ТЕКСТ ДЛЯ ЧТЕНИЯ:
┏━━

ВЕСТНИК МОСКОВСКОГО УНИВЕРСИТЕТА. СЕР. 9. ФИЛОЛОГИЯ. 2011. № 4
НАУЧНАЯ ЖИЗНЬ
НАУЧНАЯ КОНФЕРЕНЦИЯ «М.В. ЛОМОНОСОВ: АКТУАЛЬНЫЕ ПРОБЛЕМЫ ИЗУЧЕНИЯ ЖИЗНИ И ТВОРЧЕСТВА», 17 ноября 2010 г.
17 ноября 2010 г., в преддверии 300-летнего юбилея М.В. Ломоносова, основателя Московского университета, филолога, поэта, ученого-энциклопедиста, на филологическом факультете МГУ прошла научная конференция, подготовленная кафедрами русского языка и истории русской литературы. Оргкомитет конференции возглавила декан факультета профессор М.Л. Ремнёва. В состав оргкомитета вошли заведующий кафедрой истории русской литературы профессор В.Б. Катаев, профессор Д.П. Ивинский, преподаватель Е.И. Кислова. Деятельное участие в подготовке конференции приняла заведующая учебной частью факультета доцент А.В. Архангельская. В работе конференции участвовали преподаватели, аспиранты и студенты филологического факультета. Выступили 14 докладчиков.
С приветственным словом к участникам конференции от имени оргкомитета выступил заведующий кафедрой истории русской литературы профессор В.Б. Катаев.

┗━━

ИСХОДНЫЕ ДАННЫЕ:
┏━━

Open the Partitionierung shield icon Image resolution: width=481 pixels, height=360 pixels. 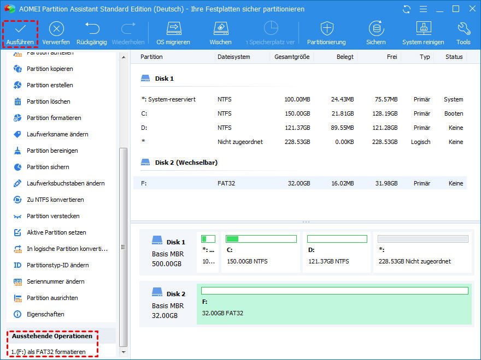click(x=326, y=29)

┗━━

ФОРМУЛИРОВКА ЗАДАНИЯ A:
Определите, соответствуют ли заметке о конференции утверждения (i)–(iii). Ответьте «да» или «нет» и приведите решающие слова заметки точной цитатой.
(i) Конференцию подготовили кафедры русского языка и истории русской литературы.
(ii) Оргкомитет конференции возглавил профессор В.Б. Катаев.
(iii) На конференции выступили 14 докладчиков.
ФОРМУЛИРОВКА ЗАДАНИЯ B:
Перепишите из заметки о конференции отрывок от «17 ноября 2010 г., в» до «профессор В.Б. Катаев.» включительно.
ФОРМУЛИРОВКА ЗАДАНИЯ C:
Ответьте по заметке о конференции на вопросы:
(i) Какую должность занимала А.В. Архангельская?
(ii) Кто выступил с приветственным словом от имени оргкомитета?
(iii) В преддверии какого юбилея прошла конференция?
Строки представляют собой самостоятельный материал, отдельный от текста.

ПИСЬМЕННОЕ РЕШЕНИЕ A:
(i) Да: «подготовленная кафедрами русского языка и истории русской литературы».
(ii) Нет: «Оргкомитет конференции возглавила декан факультета профессор М.Л. Ремнёва».
(iii) Да: «Выступили 14 докладчиков».

ПИСЬМЕННОЕ РЕШЕНИЕ B:
17 ноября 2010 г., в преддверии 300-летнего юбилея М.В. Ломоносова, основателя Московского университета, филолога, поэта, ученого-энциклопедиста, на филологическом факультете МГУ прошла научная конференция, подготовленная кафедрами русского языка и истории русской литературы. Оргкомитет конференции возглавила декан факультета профессор М.Л. Ремнёва. В состав оргкомитета вошли заведующий кафедрой истории русской литературы профессор В.Б. Катаев, профессор Д.П. Ивинский, преподаватель Е.И. Кислова. Деятельное участие в подготовке конференции приняла заведующая учебной частью факультета доцент А.В. Архангельская. В работе конференции участвовали преподаватели, аспиранты и студенты филологического факультета. Выступили 14 докладчиков.
С приветственным словом к участникам конференции от имени оргкомитета выступил заведующий кафедрой истории русской литературы профессор В.Б. Катаев.

ПИСЬМЕННОЕ РЕШЕНИЕ C:
(i) Заведующая учебной частью факультета, доцент.
(ii) Заведующий кафедрой истории русской литературы профессор В.Б. Катаев.
(iii) В преддверии 300-летнего юбилея М.В. Ломоносова.